Common pitfalls and error recovery
SELinux denials are the most common blocker for custom disk paths. If the VM fails to start with a generic error, check the audit log for access vector cache denials. Fedora handles /var/lib/libvirt contexts automatically, but custom paths require manual labeling.
sudo ausearch -m avc -ts recent
# Search the audit log for recent SELinux access vector cache denials
sudo semanage fcontext -a -t virt_image_t "/custom/path(/.*)?"

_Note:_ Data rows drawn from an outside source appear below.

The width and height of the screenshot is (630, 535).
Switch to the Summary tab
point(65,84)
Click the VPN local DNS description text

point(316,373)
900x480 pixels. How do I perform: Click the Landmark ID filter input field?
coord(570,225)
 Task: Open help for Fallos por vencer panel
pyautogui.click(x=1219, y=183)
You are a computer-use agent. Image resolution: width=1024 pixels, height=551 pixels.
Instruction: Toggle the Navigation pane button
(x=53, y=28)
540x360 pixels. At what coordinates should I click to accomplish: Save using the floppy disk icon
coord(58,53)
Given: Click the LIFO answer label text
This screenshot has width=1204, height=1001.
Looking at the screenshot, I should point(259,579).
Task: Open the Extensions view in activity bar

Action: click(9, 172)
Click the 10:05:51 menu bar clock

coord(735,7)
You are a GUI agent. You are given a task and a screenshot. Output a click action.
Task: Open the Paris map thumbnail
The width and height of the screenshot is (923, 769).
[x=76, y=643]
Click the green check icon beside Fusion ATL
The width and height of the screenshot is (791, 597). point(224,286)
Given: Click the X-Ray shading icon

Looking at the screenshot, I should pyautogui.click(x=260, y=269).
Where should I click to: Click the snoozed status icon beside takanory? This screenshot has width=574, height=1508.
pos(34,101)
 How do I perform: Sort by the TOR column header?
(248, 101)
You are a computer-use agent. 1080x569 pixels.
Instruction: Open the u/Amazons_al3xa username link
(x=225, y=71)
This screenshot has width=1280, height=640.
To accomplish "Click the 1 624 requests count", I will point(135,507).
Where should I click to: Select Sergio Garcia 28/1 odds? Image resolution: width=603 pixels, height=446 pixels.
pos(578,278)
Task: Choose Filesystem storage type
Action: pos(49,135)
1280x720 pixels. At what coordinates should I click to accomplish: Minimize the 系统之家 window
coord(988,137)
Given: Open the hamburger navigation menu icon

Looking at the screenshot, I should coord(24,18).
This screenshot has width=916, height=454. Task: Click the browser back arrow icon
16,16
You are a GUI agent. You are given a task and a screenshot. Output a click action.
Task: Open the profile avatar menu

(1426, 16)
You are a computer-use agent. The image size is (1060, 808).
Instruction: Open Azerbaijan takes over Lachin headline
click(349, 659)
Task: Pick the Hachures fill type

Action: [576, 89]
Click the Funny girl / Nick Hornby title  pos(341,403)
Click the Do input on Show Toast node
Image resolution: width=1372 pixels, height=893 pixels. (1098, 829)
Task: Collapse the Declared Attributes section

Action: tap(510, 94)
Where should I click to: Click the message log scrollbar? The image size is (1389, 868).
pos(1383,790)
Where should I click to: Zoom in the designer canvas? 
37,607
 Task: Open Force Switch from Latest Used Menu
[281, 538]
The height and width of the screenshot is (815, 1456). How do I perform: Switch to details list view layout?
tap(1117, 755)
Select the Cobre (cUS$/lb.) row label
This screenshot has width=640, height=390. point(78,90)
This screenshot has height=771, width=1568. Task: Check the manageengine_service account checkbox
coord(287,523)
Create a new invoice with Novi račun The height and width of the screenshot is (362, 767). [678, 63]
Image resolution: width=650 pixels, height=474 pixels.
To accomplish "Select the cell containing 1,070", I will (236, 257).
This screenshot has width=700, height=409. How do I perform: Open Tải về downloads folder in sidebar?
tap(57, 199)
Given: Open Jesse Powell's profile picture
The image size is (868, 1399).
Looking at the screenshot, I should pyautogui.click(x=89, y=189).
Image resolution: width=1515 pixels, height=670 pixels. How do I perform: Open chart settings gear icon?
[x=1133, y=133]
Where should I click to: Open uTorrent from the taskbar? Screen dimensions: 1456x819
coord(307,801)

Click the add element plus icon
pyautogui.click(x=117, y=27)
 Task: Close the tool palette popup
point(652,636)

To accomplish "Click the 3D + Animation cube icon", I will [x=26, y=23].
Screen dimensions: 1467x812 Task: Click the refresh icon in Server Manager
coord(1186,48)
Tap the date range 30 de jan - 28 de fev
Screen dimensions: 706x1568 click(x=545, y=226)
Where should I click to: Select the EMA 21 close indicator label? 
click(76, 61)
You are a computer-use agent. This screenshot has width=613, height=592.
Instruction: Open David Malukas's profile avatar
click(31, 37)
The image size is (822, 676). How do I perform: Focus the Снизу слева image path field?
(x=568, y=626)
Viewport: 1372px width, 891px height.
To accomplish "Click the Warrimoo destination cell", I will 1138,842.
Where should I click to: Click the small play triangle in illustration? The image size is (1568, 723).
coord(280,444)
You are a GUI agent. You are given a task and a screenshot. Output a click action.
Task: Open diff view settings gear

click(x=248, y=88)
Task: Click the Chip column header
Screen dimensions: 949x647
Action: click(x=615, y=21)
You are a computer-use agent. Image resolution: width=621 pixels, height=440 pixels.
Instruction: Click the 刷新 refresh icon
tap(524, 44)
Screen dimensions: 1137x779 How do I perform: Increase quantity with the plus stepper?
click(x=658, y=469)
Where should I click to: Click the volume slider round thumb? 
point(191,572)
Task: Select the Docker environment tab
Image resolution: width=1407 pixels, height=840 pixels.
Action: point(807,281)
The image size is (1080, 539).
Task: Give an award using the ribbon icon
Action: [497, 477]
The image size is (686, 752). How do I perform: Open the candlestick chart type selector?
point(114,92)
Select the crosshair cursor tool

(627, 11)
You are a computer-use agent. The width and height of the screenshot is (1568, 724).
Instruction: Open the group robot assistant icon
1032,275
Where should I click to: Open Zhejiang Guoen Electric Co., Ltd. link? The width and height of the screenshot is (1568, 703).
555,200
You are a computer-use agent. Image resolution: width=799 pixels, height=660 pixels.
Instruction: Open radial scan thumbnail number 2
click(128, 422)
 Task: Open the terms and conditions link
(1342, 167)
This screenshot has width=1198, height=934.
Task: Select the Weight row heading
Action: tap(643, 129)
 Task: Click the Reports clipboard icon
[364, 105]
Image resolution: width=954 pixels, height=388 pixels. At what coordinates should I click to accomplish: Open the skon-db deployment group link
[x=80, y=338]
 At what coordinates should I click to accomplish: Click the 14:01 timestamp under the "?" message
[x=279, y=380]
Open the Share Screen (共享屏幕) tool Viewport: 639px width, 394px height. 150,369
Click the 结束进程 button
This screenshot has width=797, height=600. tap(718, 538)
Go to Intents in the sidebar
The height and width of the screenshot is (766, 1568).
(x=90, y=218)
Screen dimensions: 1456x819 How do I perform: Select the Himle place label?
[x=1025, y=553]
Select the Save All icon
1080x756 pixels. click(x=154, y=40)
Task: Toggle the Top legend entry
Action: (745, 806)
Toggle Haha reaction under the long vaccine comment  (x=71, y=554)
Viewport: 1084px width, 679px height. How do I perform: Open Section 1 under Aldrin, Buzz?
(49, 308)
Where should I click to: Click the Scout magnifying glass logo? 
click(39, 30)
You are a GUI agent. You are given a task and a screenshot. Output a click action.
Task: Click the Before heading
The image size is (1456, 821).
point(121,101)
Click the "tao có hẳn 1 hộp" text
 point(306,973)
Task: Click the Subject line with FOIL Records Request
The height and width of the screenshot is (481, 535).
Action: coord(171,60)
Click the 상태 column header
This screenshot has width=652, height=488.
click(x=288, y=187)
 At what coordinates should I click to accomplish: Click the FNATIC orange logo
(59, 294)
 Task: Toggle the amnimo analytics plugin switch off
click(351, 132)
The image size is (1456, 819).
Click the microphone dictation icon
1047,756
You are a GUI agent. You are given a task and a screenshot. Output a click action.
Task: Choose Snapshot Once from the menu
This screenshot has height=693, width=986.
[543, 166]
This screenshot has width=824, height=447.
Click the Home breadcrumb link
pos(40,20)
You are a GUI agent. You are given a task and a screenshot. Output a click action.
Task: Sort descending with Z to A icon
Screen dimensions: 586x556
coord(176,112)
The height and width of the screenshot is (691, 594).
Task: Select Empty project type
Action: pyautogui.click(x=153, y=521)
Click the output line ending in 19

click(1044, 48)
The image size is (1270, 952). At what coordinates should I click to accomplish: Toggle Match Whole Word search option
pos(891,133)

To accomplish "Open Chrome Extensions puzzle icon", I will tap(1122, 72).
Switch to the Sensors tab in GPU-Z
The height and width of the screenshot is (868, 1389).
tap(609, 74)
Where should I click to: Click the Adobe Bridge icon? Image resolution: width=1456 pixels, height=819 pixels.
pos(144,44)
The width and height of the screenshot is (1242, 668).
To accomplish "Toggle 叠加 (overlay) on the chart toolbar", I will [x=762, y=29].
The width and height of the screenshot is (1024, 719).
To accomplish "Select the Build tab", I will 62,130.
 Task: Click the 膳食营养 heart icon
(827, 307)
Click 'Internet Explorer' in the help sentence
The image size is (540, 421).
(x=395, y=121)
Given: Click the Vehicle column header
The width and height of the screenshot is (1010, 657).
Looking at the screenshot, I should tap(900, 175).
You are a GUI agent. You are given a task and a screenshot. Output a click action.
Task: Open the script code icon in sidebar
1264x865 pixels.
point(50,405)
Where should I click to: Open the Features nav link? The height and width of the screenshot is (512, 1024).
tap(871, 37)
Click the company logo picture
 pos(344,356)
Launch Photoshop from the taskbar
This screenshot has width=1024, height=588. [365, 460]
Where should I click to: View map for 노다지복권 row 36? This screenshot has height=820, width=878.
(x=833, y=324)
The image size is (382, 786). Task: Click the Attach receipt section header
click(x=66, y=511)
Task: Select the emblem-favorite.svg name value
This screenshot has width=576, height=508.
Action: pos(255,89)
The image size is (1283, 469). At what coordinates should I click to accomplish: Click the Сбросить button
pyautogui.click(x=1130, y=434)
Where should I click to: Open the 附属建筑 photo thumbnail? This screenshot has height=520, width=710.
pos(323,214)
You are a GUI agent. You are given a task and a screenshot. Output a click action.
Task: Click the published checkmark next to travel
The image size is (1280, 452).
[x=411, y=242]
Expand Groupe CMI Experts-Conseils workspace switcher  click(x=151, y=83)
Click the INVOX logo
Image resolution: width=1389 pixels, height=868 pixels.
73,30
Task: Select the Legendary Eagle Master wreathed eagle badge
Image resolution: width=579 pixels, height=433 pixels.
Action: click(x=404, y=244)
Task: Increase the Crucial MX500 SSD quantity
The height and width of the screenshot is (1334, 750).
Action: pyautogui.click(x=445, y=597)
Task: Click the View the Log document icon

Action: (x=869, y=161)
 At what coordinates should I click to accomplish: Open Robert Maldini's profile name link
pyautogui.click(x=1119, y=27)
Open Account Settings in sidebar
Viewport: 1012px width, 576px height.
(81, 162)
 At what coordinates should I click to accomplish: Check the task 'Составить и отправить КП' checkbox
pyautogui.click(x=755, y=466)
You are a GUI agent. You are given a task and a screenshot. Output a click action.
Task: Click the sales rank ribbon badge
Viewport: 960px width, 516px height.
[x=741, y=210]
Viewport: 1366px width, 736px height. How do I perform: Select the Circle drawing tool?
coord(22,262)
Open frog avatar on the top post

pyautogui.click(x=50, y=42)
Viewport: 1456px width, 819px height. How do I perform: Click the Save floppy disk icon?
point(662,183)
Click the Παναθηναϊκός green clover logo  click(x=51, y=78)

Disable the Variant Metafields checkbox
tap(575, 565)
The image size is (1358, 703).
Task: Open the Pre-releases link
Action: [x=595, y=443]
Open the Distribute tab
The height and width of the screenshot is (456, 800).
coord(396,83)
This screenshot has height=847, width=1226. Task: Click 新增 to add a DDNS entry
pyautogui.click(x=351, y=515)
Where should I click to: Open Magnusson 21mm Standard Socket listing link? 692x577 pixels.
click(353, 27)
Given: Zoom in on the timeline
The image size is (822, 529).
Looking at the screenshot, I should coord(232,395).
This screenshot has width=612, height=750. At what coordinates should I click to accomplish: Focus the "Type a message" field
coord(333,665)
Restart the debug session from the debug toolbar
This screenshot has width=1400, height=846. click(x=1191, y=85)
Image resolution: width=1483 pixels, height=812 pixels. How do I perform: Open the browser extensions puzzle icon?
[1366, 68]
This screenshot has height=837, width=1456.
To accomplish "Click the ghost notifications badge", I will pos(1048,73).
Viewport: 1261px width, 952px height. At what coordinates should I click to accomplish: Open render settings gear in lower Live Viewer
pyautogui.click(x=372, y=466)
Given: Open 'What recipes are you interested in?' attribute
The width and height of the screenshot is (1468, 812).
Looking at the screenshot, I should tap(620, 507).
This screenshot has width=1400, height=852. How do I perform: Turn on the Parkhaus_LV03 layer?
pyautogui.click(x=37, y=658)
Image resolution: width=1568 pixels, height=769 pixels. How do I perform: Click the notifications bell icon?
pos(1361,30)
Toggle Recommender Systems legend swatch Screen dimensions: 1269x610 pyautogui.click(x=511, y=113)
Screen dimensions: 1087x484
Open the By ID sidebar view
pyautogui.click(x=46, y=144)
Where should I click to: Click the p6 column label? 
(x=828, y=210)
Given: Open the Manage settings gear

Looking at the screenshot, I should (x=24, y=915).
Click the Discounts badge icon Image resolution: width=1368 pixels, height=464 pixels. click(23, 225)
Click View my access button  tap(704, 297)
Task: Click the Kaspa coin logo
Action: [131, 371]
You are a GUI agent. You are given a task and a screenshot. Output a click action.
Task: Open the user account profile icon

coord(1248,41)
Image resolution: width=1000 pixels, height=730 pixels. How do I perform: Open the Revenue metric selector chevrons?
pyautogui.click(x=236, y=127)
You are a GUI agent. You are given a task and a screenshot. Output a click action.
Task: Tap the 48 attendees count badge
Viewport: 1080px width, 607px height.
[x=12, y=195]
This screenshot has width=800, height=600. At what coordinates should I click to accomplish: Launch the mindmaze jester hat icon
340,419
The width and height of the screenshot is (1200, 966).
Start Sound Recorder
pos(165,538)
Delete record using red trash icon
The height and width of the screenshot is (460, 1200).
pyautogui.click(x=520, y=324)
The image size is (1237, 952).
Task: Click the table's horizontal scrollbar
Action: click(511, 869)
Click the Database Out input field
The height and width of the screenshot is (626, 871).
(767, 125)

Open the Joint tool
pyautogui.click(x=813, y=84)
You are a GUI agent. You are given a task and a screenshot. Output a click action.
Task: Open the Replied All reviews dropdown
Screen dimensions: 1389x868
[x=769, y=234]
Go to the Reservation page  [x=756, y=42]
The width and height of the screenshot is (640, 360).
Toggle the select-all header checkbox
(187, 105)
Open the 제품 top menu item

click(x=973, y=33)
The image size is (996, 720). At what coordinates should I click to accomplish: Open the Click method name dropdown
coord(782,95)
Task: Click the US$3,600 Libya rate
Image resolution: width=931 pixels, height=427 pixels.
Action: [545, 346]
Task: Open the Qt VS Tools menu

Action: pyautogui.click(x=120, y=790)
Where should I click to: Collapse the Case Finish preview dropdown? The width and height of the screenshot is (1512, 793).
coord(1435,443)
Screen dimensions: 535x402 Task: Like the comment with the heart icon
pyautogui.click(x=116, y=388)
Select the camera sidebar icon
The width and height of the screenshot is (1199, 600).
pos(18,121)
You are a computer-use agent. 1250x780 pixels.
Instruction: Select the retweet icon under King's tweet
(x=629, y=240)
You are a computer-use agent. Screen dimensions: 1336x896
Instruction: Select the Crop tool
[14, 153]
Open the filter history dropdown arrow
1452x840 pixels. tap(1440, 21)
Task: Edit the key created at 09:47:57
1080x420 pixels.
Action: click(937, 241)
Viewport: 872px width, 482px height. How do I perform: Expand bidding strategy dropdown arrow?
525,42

# Add a file context rule so restorecon knows how to label the path
sudo restorecon -Rv /custom/path
# Apply the new context recursively to existing files
The Error: internal error: process exited while connecting to monitor is the classic symptom of a missing kernel module or a permissions error. Run dmesg | tail to check for kvm errors. If the kernel module is not loaded, run sudo modprobe kvm and verify with lsmod | grep kvm.
Firewall rules block VNC access by default. Open the port in firewalld and reload the configuration.
sudo firewall-cmd --permanent --add-port=5900/tcp
# Allow VNC traffic on port 5900 in the persistent configuration
sudo firewall-cmd --reload
# Apply the persistent rules to the runtime configuration immediately
firewall-cmd --reload is mandatory after every rule change. The runtime config and the persistent config diverge otherwise, and rules disappear on reboot.
Decision matrix
Use virt-install when you are creating a new VM from an ISO or cloud image and want the tool to handle disk creation and XML generation. Use virsh define when you have a hand-crafted XML configuration or are importing a domain definition from a backup. Use virt-clone when you need to duplicate an existing VM with a new MAC address and disk image. Use virt-manager when you prefer a graphical interface for initial setup but still want the underlying libvirt backend. Use qemu-kvm directly only when you are debugging low-level emulation issues or bypassing libvirt for a specific test.
Trust the package manager. Manual file edits drift, snapshots stay.